Conclusion de la deuxième partie

Constitué de sentiers plus que de routes, de pentes abruptes plus que de longues rampes, ce réseau est le domaine exclusif du mulet, rejetant le charroi à la périphérie, comme dans le sillon rhodanien où il apparaît timidement. Les modernistes qui se sont penchés sur le réseau routier vivarois des XVIIè et XVIIIè siècles ont rapidement conclu à sa très mauvaise qualité : routes sinueuses et pentues, passages en escaliers, ponts trop étroits, etc. constituent à leurs yeux le signe d’un sous-développement routier certain, allant jusqu’à retenir comme caractéristique « la ténuité du réseau d’échange » et « l’enclavement du Vivarais » ( 861 ). S’il ne fait pas de doute que le réseau routier du début du XVIIIè siècle, héritier direct des axes médiévaux, n’est plus adapté à des besoins nouveaux liés au roulage, ce n’est pas le cas aux siècles précédents. Une route devant être jugée par rapport au trafic qu’elle supporte, l’adéquation est justement complète entre les modestes sentiers vivarois et les caravanes de mulets qui les empruntent. Une telle permanence du réseau routier médiéval jusqu’à l’avènement du roulage se rencontre d’ailleurs en d’autres régions du Massif Central tel le Rouergue, preuve qu’il était encore très bien adapté aux conditions de transport jusqu’à cette révolution technique ( 862 ).

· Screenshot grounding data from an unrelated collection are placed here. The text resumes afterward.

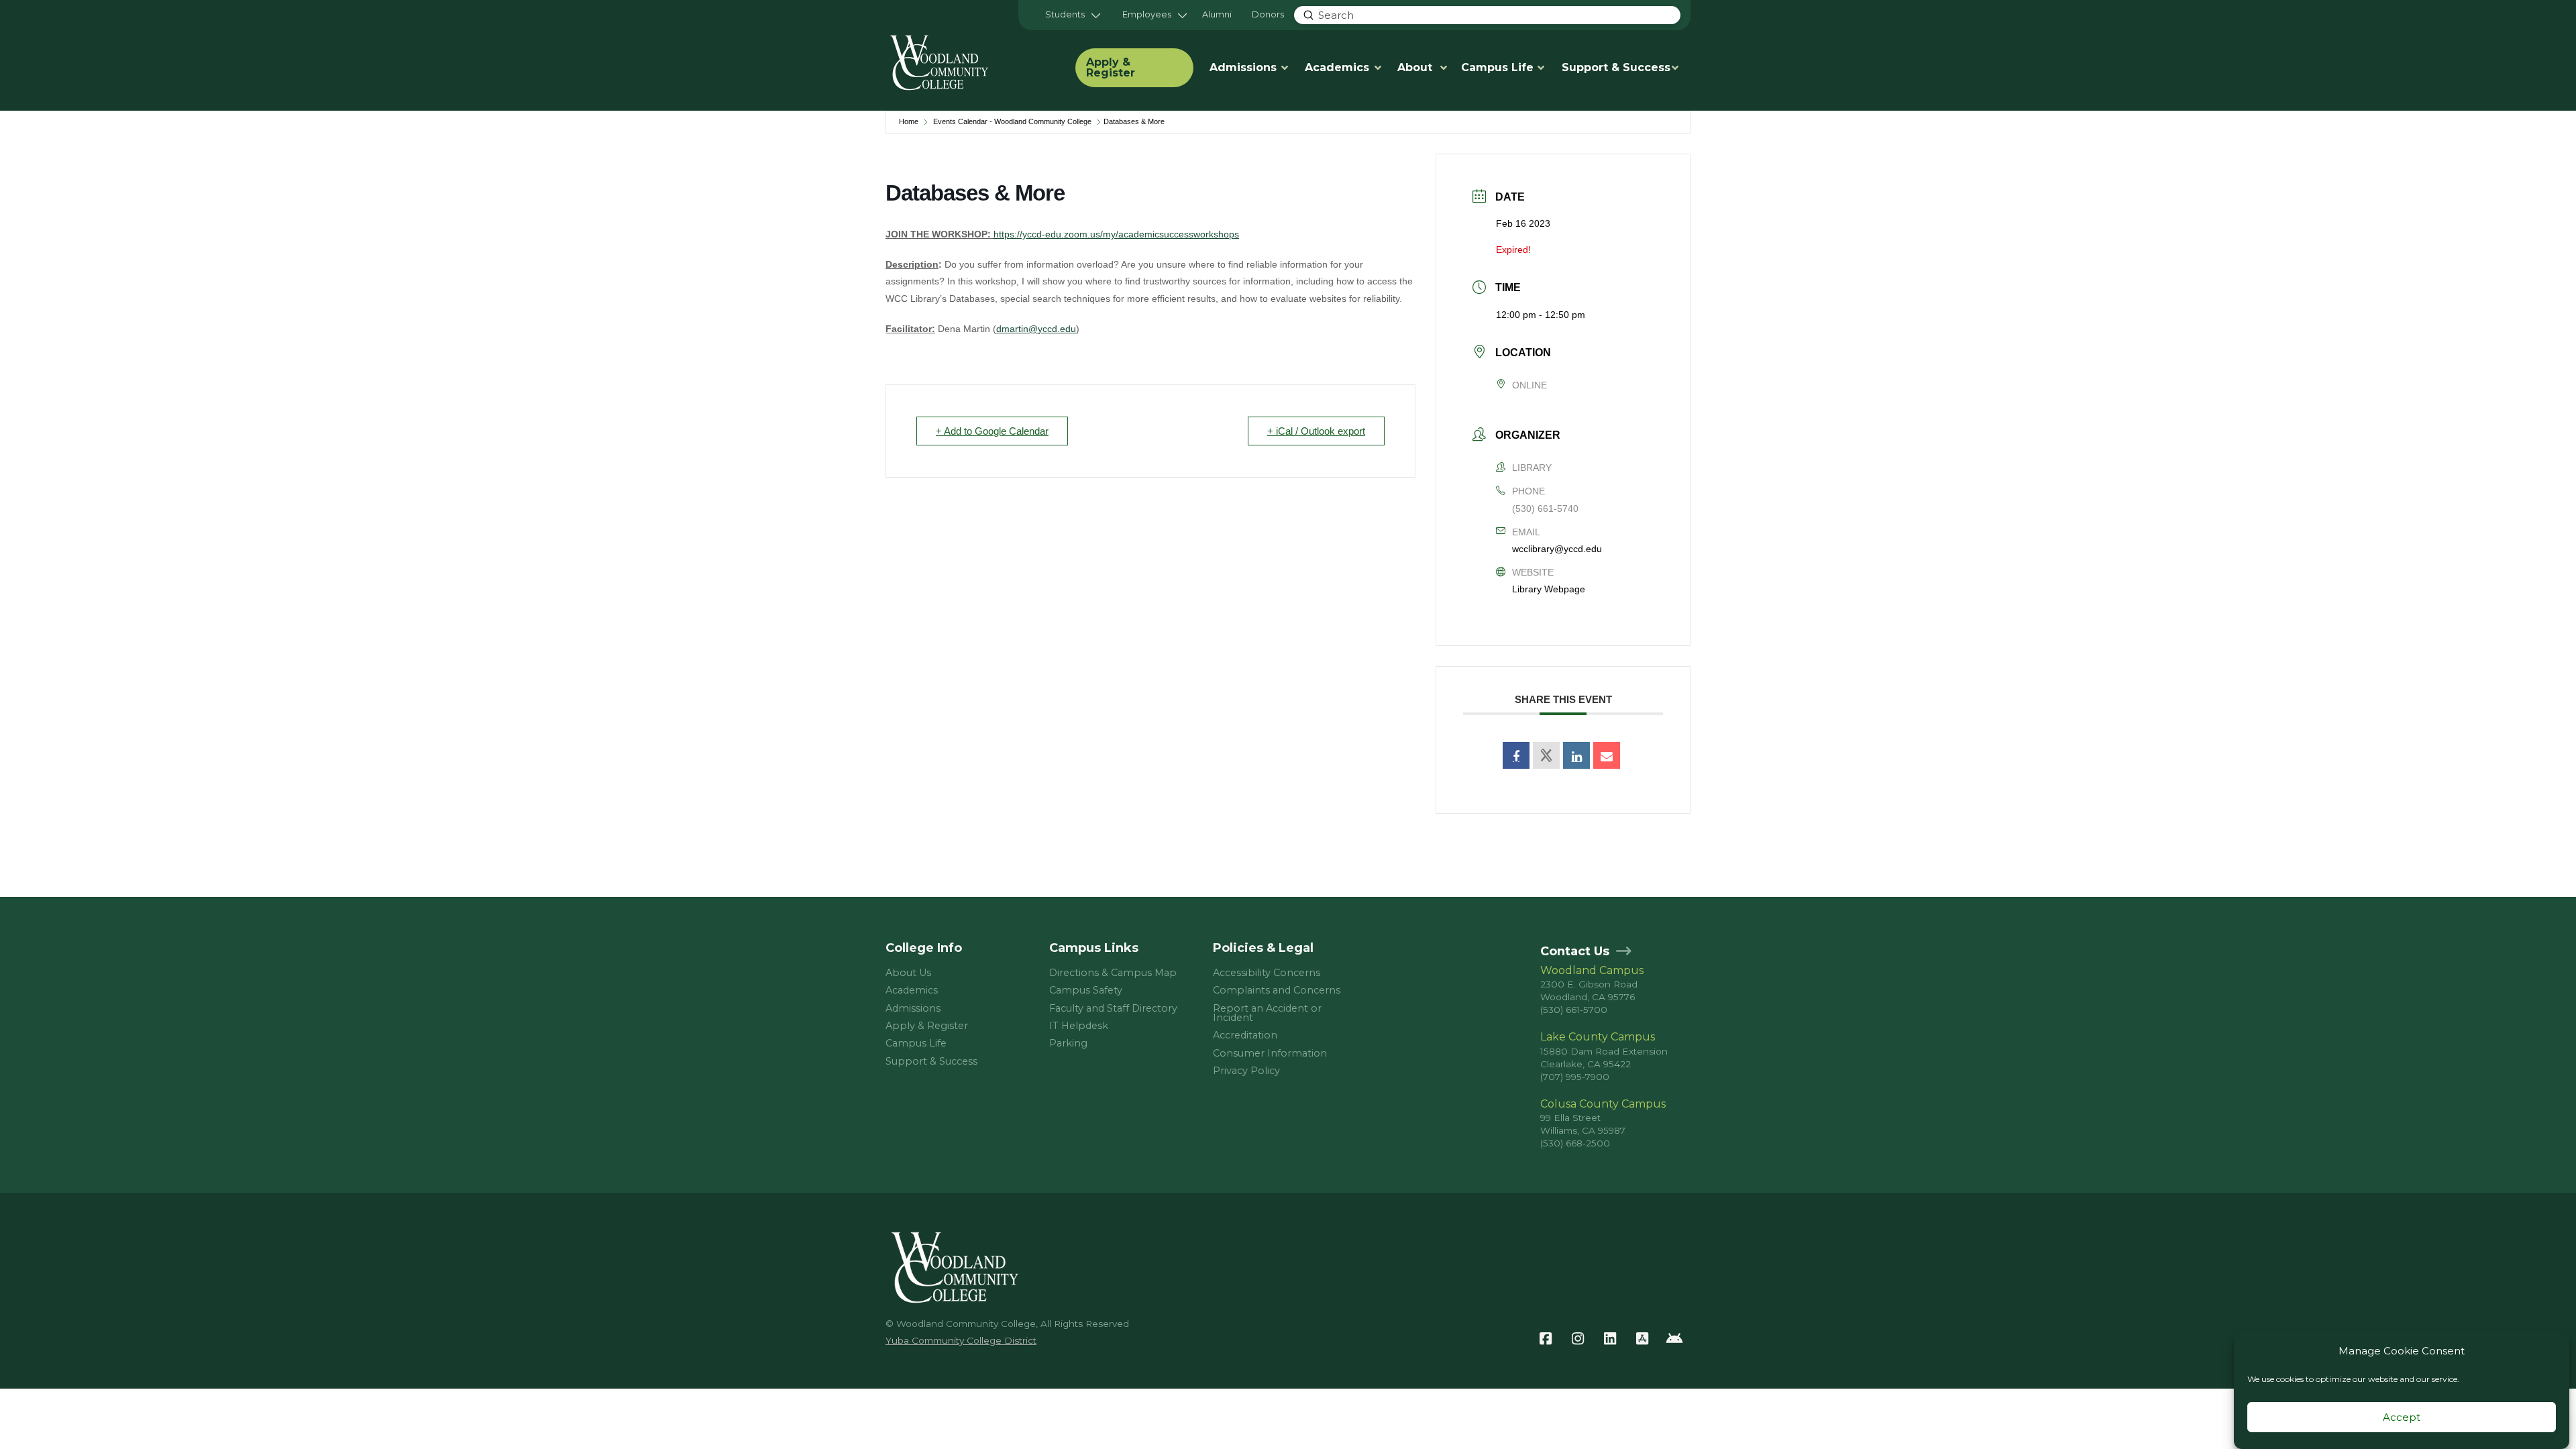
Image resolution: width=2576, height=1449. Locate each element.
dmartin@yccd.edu (1036, 328)
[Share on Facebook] (1516, 755)
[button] (1072, 15)
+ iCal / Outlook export (1316, 431)
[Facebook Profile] (1545, 1339)
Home (908, 121)
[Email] (1606, 755)
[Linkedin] (1576, 755)
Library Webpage (1548, 589)
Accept (2401, 1417)
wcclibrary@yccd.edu (1557, 548)
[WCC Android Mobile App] (1674, 1339)
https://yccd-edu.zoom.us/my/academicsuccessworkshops (1116, 234)
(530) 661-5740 (1545, 508)
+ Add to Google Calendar (992, 431)
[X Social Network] (1546, 755)
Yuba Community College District (960, 1340)
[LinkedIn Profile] (1610, 1339)
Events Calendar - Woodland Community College (1012, 121)
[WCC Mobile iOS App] (1642, 1339)
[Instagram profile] (1578, 1339)
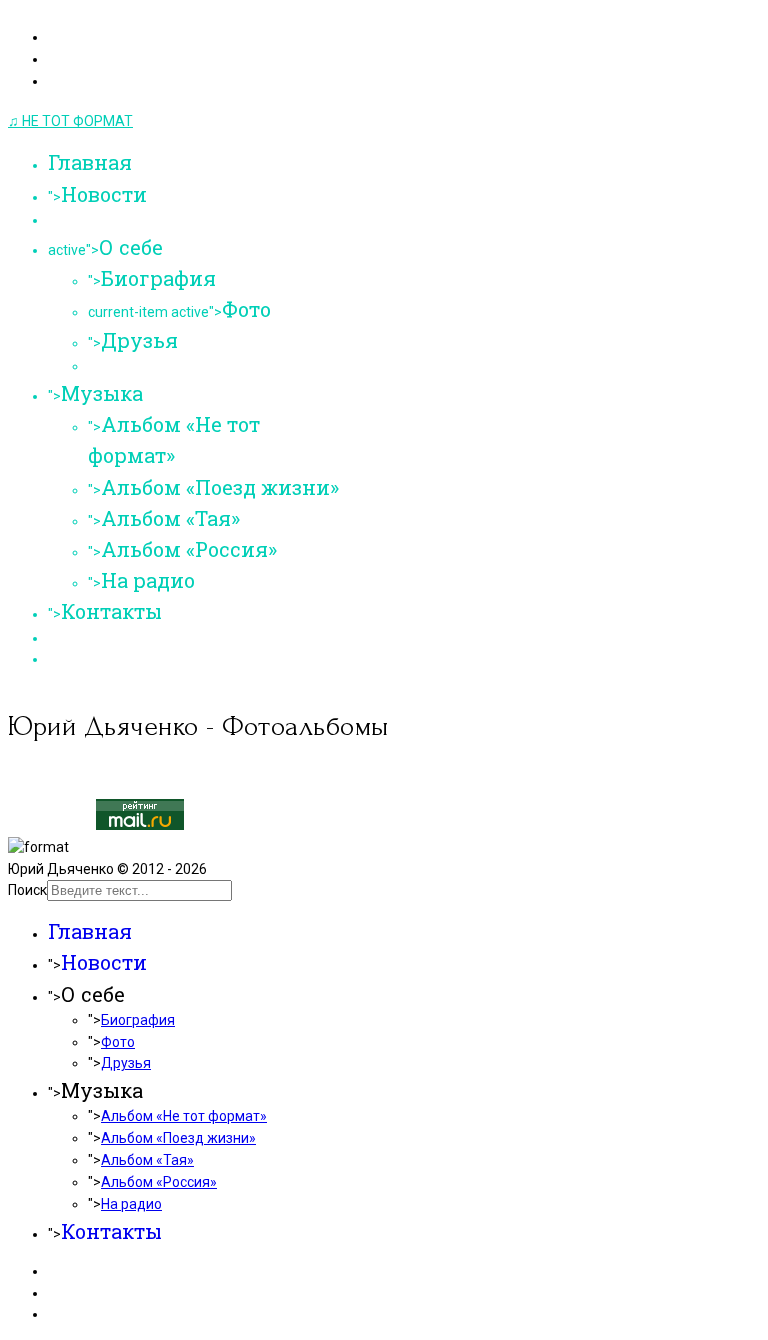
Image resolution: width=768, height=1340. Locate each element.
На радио (148, 580)
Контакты (111, 611)
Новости (104, 194)
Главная (90, 162)
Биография (158, 278)
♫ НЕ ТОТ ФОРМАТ (70, 121)
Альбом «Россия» (189, 549)
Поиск (27, 890)
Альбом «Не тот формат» (184, 1116)
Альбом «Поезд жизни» (220, 487)
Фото (246, 309)
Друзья (139, 340)
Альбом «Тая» (170, 518)
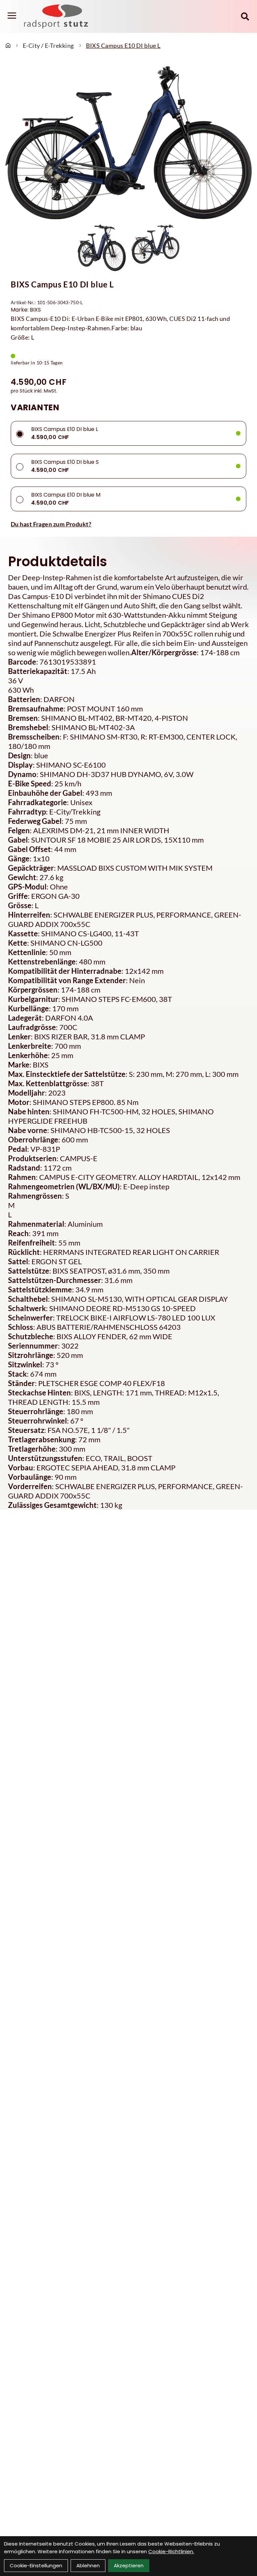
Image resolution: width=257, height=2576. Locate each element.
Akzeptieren (129, 2565)
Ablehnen (88, 2565)
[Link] (12, 15)
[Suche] (245, 16)
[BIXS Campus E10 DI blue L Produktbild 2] (155, 248)
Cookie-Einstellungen (36, 2565)
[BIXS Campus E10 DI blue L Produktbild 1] (102, 248)
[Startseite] (8, 45)
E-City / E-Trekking (48, 45)
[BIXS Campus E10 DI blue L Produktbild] (128, 142)
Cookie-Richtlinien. (171, 2551)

La présence de nombreux établissements hospitaliers isolés, auxquels succèdent des auberges à la fin du Moyen Age, ne correspond pas non plus aux descriptions misérabilistes. Ces points d’accueil jalonnent régulièrement la totalité des axes importants, surtout ceux traversant les régions inhospitalières, et constituent au contraire la preuve directe de la qualité du réseau routier. A la fin du Moyen Age, il est possible de traverser le Vivarais sans risquer de ne pas trouver d’hébergement, même sur les crêtes isolées battues par les vents.

Reste maintenant à comprendre pourquoi ce dense réseau routier est polarisé selon un axe est-ouest, et ce que transportent les centaines de mulets qui l’empruntent.

Notes
861.

) Molinier (A.) : « Voies de communication et moyens de locomotion en Vivarais à l’époque moderne et jusqu’en 1750 », art. cité, p. 85.

862.

) Bousquet (J.) : « Les premiers textes concernant les hôpitaux en Rouergue, essai d’interprétation », art. cité, p. 121, note 67.